** begin TEXT TO READ **

Lab 4: Linear and Binary Search

Given a list containing a list of numbers, find a number in the list using linear search and binary search algorithms.

def linear_search(myl, token):
    found = False
    for number in myl:
        if number == token:
            found = True
            break
    return found

def binary_search(myl, token):
    found = False
    # initialize markers at the edges of the list
    left  = 0
    right = len(myl)-1

    while not found and left <= right:
        mid = (right+left)//2
        midvalue = myl[mid]

        if token == midvalue:
            found = True

        if token > midvalue:
            # for e.g. token is 7 and midval is 5, then
            # shift left marker to the right of mid
            left  = mid + 1
        else:
            right = mid - 1

    return found

# Recursive Version
def binary_search_r(myl, token):
    print ("Searching for ", token, "in ", myl)
    left  = 0
    right = len(myl)-1
    mid   = (right + left)//2

    # Terminal conditions for the recursion
    if len(myl) == 0:
        return False
    if myl[mid] == token:
        return True

    # Preparing the arguments for the next recursive call
    if myl[mid] > token:
        myl = myl[:mid]
    else:
        myl = myl[mid:]
    return binary_search_r(myl, token)


# Main program starts here

if __name__ == '__main__':

    choice = input("Linear or Binary Search (l/b)? ")
    alist  = input("Enter the list of numbers ")
    token  = input("What to search for? ")

    if (choice == 'b'):
        alist = sorted(alist)
        print (binary_search(alist, token))
    else:
        print (linear_search(alist, token))

Pre-Lab Questions

  1. How to calculate midpoint of a list? Which operator is most relevant?

  2. Both Linear search and Binary search expect that the input list to be always sorted. If the list is not sorted, both algorithms will not work. True or False? Explain.

Post-Lab Questions

  1. If the list has 10,000 unsorted positive integers and the number you are searching for is between 1 and 10, which search algorithm will you choose? Binary or Linear? Why?

** end TEXT TO READ **
** begin DATA SECTION **

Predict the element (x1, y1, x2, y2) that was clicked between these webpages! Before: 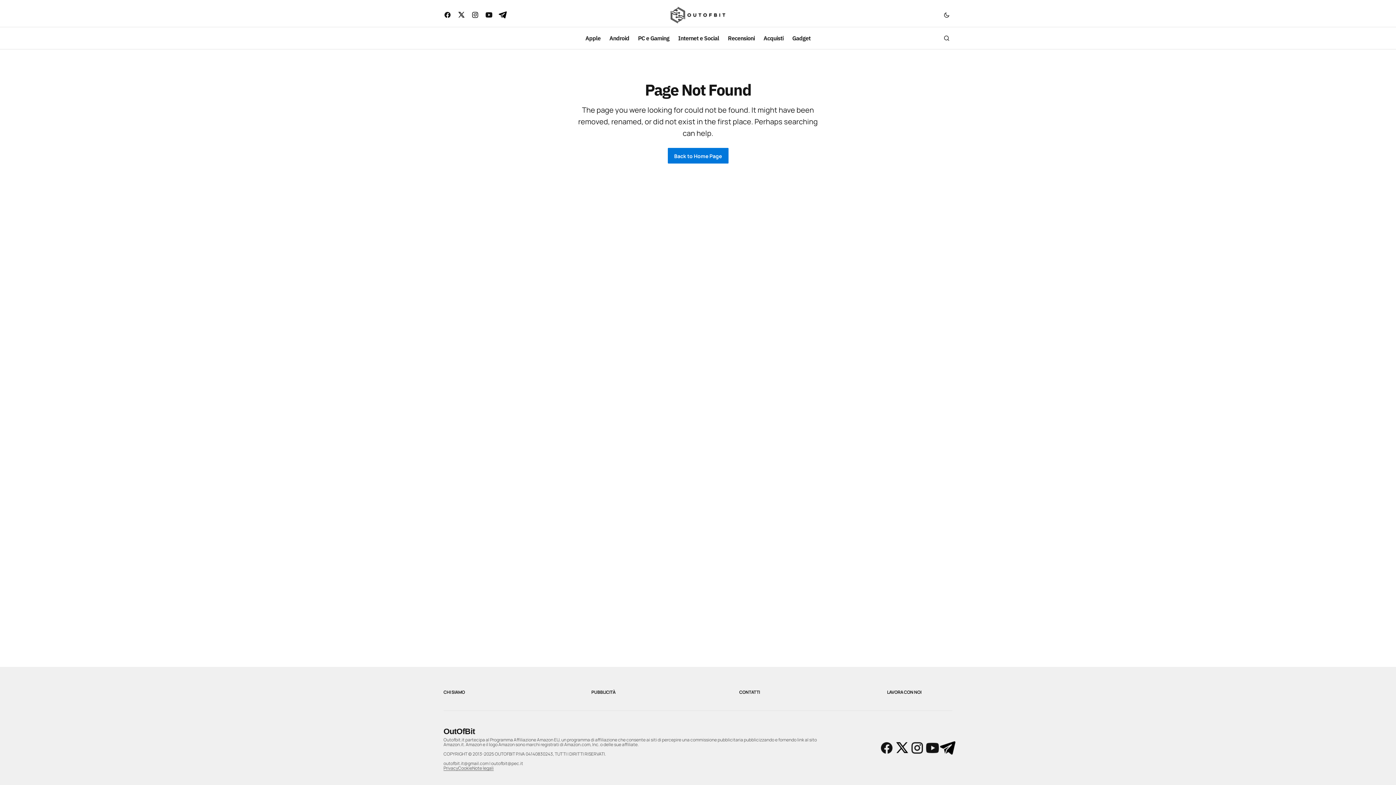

** end DATA SECTION **

EXERCISE PROMPT —
Can you sum up the lab on linear and binary search in two sentences?

WRITTEN SOLUTION —
The lab asks for a number to be found in a list using linear search and binary search, and it gives Python functions for linear search, for a binary search that moves left and right markers around a midpoint, and for a recursive version of binary search, along with a main program that reads the search type, the list, and the value to look for and sorts the list before a binary search. It ends with pre-lab questions on calculating a list's midpoint and on whether both algorithms need a sorted list, and with a post-lab question on which algorithm to choose for 10,000 unsorted positive integers when the target is between 1 and 10.